Copy out each line of the data that contains "computer".

Dataset entries:
· · · · ·

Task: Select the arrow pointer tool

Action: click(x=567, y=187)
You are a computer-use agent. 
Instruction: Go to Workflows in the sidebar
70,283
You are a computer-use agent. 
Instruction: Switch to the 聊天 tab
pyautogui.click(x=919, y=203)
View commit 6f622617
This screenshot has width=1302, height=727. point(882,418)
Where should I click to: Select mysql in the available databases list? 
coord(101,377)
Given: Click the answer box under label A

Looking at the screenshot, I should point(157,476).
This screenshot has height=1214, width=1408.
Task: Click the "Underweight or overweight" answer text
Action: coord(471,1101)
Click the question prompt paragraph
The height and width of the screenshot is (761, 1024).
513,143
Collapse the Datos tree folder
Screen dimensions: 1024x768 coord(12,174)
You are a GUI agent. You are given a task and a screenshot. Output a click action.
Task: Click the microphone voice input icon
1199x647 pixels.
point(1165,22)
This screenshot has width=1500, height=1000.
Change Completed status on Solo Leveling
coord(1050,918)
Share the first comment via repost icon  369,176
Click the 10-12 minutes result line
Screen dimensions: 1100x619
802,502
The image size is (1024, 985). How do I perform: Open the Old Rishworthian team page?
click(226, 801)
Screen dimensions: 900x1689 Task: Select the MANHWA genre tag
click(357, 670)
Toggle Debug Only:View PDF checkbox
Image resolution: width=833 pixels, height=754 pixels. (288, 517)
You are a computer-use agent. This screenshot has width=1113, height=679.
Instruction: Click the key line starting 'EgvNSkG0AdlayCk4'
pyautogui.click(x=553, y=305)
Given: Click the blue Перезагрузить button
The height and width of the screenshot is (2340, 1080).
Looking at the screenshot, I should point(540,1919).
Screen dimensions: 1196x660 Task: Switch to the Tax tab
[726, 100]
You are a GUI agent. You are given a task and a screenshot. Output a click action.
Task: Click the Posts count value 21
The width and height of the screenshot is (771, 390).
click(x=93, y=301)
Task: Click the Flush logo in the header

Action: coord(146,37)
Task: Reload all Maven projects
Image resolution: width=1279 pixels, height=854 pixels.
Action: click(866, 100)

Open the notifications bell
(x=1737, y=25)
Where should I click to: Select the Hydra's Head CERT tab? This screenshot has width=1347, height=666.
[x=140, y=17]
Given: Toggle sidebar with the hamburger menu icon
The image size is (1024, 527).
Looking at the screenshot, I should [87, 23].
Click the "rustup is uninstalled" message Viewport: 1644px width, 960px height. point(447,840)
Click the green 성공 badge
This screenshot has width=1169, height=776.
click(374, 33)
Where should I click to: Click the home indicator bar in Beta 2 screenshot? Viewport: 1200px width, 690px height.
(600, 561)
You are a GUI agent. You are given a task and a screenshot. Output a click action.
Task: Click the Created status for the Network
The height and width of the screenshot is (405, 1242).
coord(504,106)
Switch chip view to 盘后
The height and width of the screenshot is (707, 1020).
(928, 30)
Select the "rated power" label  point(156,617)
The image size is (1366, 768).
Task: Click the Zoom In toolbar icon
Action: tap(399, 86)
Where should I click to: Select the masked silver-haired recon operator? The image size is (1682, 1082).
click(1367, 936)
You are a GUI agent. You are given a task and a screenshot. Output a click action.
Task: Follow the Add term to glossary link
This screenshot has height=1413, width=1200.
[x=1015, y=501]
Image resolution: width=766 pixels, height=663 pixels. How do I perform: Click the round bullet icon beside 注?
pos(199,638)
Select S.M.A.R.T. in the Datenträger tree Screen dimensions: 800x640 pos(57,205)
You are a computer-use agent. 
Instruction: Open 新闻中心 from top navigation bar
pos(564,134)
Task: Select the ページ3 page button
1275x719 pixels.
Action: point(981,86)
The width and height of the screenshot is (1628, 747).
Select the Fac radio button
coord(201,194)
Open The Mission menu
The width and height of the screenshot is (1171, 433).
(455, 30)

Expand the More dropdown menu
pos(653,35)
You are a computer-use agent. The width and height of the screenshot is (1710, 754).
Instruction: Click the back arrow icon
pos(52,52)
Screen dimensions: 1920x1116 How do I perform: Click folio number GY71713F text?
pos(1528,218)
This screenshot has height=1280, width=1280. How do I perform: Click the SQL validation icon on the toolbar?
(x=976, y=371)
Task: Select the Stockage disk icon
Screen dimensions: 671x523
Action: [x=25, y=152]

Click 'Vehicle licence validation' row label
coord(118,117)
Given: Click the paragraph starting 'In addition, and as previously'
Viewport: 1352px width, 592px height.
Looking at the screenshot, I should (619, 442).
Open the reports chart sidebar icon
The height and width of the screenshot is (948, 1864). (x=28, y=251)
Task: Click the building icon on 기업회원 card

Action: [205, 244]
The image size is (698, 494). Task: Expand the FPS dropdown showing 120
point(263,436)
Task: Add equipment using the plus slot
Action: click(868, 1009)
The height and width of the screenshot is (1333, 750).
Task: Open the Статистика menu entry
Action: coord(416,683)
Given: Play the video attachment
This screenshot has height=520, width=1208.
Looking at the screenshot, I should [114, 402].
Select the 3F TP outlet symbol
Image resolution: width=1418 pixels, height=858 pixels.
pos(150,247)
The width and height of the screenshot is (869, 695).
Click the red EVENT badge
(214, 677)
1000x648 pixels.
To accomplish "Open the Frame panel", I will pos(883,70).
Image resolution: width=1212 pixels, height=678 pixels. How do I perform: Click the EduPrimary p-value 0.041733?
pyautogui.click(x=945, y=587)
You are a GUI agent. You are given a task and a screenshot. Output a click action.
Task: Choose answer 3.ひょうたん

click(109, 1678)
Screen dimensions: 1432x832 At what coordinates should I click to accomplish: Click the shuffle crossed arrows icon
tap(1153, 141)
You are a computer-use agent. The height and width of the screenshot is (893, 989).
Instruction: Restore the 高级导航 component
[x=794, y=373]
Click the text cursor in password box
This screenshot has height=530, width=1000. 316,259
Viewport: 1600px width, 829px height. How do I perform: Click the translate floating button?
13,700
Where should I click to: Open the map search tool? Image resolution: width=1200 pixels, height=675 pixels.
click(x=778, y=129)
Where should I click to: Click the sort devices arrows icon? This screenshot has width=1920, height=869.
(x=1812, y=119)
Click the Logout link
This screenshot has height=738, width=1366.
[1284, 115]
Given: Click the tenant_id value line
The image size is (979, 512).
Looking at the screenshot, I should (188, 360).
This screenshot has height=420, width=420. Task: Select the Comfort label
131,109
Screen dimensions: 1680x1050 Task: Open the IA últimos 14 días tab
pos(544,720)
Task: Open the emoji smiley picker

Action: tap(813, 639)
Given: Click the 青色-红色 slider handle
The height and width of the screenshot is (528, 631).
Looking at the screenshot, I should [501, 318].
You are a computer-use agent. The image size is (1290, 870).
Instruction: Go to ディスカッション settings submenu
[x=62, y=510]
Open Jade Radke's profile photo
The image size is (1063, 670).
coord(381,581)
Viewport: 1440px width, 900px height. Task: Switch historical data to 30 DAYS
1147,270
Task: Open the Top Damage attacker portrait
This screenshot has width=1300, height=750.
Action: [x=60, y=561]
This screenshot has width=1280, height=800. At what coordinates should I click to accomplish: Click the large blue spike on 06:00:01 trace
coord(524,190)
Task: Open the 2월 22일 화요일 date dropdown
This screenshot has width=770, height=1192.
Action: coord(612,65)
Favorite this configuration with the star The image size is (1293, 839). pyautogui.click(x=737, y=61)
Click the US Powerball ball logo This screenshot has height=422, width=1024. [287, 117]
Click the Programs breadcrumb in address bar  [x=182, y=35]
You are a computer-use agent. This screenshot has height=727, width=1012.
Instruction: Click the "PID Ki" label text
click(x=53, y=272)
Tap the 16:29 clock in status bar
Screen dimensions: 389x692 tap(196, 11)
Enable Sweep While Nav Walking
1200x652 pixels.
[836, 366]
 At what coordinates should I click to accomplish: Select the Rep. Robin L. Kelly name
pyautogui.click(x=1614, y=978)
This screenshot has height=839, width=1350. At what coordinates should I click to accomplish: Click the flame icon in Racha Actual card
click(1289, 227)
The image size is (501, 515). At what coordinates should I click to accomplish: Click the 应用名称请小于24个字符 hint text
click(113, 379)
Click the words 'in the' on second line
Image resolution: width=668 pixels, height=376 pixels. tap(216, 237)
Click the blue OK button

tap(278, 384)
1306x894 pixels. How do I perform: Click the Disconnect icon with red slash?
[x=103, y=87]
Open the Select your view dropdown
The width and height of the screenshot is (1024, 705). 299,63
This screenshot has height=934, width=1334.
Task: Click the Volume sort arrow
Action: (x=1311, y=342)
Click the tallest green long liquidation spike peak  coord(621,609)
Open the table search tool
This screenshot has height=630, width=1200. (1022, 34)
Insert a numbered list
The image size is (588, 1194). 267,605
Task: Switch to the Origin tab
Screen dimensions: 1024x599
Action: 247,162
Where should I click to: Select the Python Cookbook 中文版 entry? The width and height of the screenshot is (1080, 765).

· · · · ·

● **Your solution**:
You are a computer-use agent. 
You are a computer-use agent. 
You are a computer-use agent. This screenshot has width=1113, height=679.
You are a computer-use agent. 
You are a computer-use agent. The width and height of the screenshot is (1710, 754).
You are a computer-use agent. The height and width of the screenshot is (893, 989).
You are a computer-use agent. The image size is (1290, 870).
You are a computer-use agent. This screenshot has height=727, width=1012.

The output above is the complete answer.